Leur langue a les grands plis du manteau d’une reine,
La pensée y descend dans un vague profond ;
Leur cœur sûr est semblable au puits de la sirène,
Où tout ce que l’on jette, amour, bienfait ou haine,
Ne remonte jamais du fond.


C’était toujours le songe de la France. Mais ce songe devenait, d’années en années, plus redoutable, parce qu’il s’accompagnait d’un autre : celui de la fraternité universelle des peuples. A mesure que l’esprit national s’affaiblissait en France, il grandissait en Allemagne : les temps étaient proches où il allait menacer l’Europe entière et cette civilisation même, dont la France était si fière et dont l’Allemagne supportait impatiemment le joug. Nous nous endormions dans l’amour, tandis qu’à nos côtés veillait la haine.

Quinet vit le danger. Il prit la plume, et, dans la Revue même où Lamartine venait de publier sa Marseillaise de la Paix, il répondit par d’autres vers. C’est la pièce intitulée Le Rhin : — « A M. de Lamartine [1]. » Ces vers n’ont ni l’harmonie, ni la splendeur d’images de la poésie de Lamartine, est-il besoin d’en faire la remarque ? Mais ils ont pour eux le sentiment de la réalité positive. Edgar Quinet connaissait l’Allemagne ; il savait qu’elle ne comprendrait pas, qu’elle ne pouvait pas comprendre le langage d’un Lamartine, et que cette générosité passerait pour de la peur ; il savait le « perpétuel malentendu » de deux âmes impénétrables l’une à l’autre :


Au premier coup de bec du vautour germanique,
Qui vient te disputer ta part d’onde et de ciel,
Tu prends trop tôt l’essor, roi du chant pacifique.
Noble cygne de France, à la langue de miel...

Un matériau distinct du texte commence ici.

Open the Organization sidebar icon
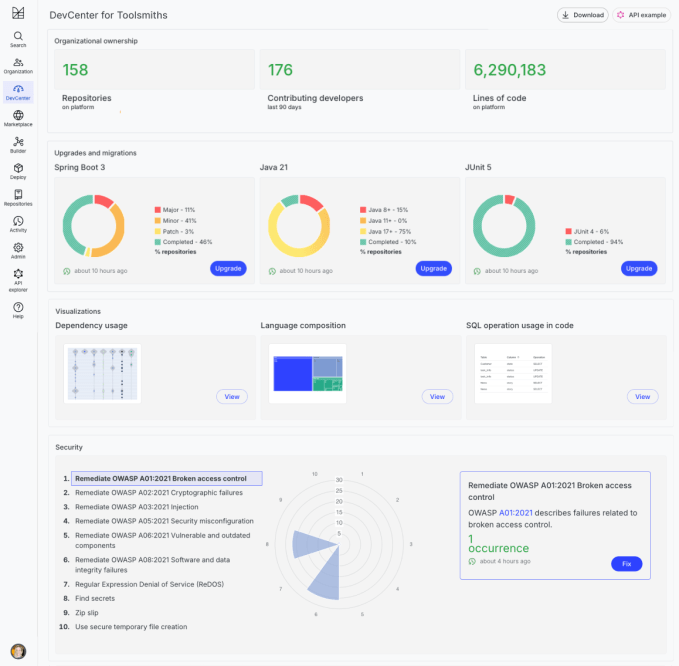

Ah, qu’ils vont triompher de ta blanche élégie !
Que l’écho de Leipzig rira de nôtre peur !
Déjà l’or de ton chant, transformé par l’orgie,
Dans l’air m’est renvoyé comme une balle au cœur !


Surtout il s’effrayait à bon droit de cette facilité à sacrifier la France, la vieille terre de France pour qui tant de générations

  1. Revue des Deux Mondes, 15 juin 1841.